● Exercise description:
Look for the line that has "This screenshot has height=608, width=823." in the material below; please repeat it and every line after it, exactly, up to and including the line that has "Task: Click the hexagon", and nothing else.

● Record set:
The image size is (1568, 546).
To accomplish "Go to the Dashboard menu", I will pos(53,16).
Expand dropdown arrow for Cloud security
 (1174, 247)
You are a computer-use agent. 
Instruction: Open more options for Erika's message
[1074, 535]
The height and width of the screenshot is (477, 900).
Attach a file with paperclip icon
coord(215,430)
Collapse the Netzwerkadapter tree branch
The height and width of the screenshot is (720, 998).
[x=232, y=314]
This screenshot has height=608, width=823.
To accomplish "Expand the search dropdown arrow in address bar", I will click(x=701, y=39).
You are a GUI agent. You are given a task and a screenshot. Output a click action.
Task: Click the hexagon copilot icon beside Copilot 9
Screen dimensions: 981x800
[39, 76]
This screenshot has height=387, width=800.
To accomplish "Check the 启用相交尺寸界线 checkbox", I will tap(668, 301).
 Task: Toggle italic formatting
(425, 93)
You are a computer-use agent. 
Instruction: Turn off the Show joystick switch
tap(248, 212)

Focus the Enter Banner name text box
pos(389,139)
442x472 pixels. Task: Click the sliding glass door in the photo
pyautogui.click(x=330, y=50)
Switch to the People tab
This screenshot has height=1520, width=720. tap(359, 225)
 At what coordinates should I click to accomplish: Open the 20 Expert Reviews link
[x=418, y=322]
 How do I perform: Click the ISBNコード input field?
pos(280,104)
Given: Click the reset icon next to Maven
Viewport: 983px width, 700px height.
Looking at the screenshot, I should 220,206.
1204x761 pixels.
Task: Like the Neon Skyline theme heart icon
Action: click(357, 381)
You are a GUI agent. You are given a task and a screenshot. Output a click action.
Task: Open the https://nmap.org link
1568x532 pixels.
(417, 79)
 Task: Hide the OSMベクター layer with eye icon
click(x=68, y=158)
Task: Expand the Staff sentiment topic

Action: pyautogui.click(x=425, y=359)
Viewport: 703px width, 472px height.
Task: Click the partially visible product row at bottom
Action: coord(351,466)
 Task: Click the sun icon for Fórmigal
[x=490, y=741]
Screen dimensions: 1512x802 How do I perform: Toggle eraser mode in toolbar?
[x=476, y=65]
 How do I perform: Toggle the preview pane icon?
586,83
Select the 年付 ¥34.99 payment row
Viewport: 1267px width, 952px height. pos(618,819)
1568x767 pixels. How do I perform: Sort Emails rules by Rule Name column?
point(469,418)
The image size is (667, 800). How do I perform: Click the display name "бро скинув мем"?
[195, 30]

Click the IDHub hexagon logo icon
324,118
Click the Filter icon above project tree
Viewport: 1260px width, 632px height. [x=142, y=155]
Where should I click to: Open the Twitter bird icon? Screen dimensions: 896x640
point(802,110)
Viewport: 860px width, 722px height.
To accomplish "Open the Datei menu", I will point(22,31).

● Exercise solution:
This screenshot has height=608, width=823.
To accomplish "Expand the search dropdown arrow in address bar", I will click(x=701, y=39).
You are a GUI agent. You are given a task and a screenshot. Output a click action.
Task: Click the hexagon copilot icon beside Copilot 9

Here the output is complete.